Anti-fraud systems generally employ two types of ML - unsupervised and supervised machine learning. Supervised learning focuses on training an algorithm to use labeled historical data. With labeled datasets already in existence, the goal of training is to make the system predict these variables in future data. Unsupervised learning models process unlabeled data and classify them into clusters, detecting hidden relations between the variables. These two types can be either used separately or together, in creating more sophisticated anomaly detection algorithms.
Armed with this learning, the algorithms of ML engaging in risk analytics, differentiate fraudulent transactions from legitimate operations much faster than any human analyst could, spotting even the stealthiest, and seemingly unrelated, patterns that evade human attention. What is more, these algorithms detect fraudulent transactions with significantly high accuracy.

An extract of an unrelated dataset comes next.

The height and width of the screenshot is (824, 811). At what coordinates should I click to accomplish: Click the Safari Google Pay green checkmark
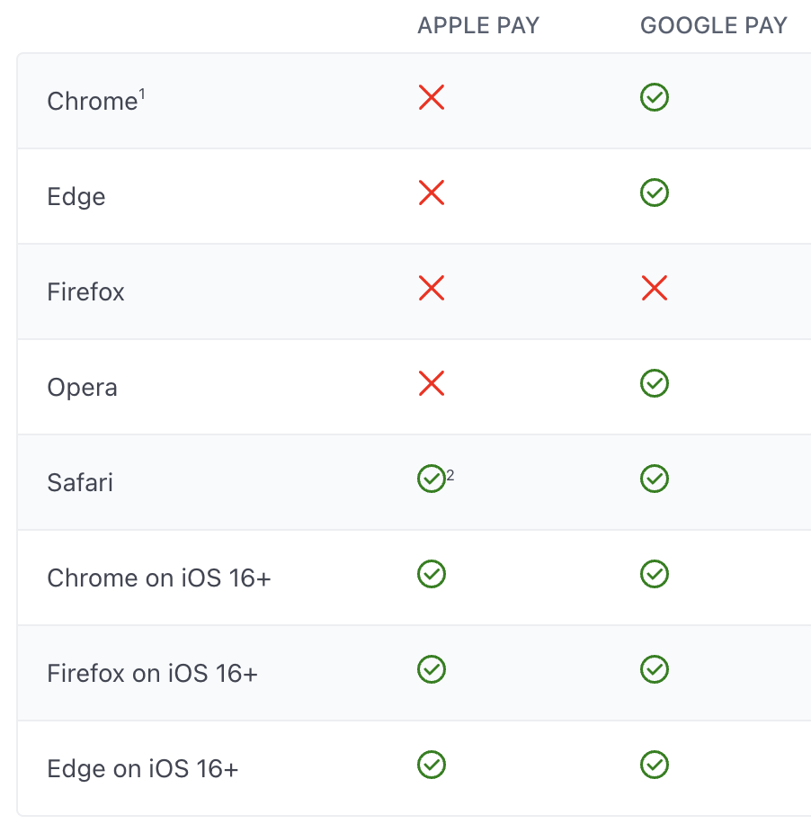tap(654, 479)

The faith in ML is largely due to its effectiveness, as 80% of fraud specialists endorse the technology as helping to reduce payment fraud and attempts at payment fraud. Furthermore, 63.6% of financial institutions which engage ML in their business transactions, also believe it helps prevent fraud.
Thus, the whole ML process is about the final product. When a ML model is provided with information about a new transaction, it generates a recommendation on whether it is an attempted fraud or not. All customer transactions are sent to the model, which decides what transactions are approved, what are blocked because of attempted fraud, and what are marked for manual review.
By employing ML, a popular Latin American online travel agent, Almundo.com, reduced fraud, chargebacks and manual reviews by 70%.
Anti Fraud systems, therefore, are focused on detecting fraud in real-time, improving data credibility, analyzing user behavior and uncovering hidden correlations.
All of it makes fraud mitigation one of the most sought-after services of AI, as it is able to immediately ensure a return on investment by preventing fraud in real-time.
According to a new study from Juniper Research, network optimization and fraud mitigation solutions will be the most highly sought-after AI-based services over the next 4 years, and global corporate spending on AI solutions is expected to exceed US$ 15 billion by 2024. The estimated total global expenditure on AI solutions in 2020 is US$ 3 million.
Geoffrey Moore, American Management Consultant, said, “Without big data analytics, companies are blind and deaf, wandering out onto the web like deer on a freeway."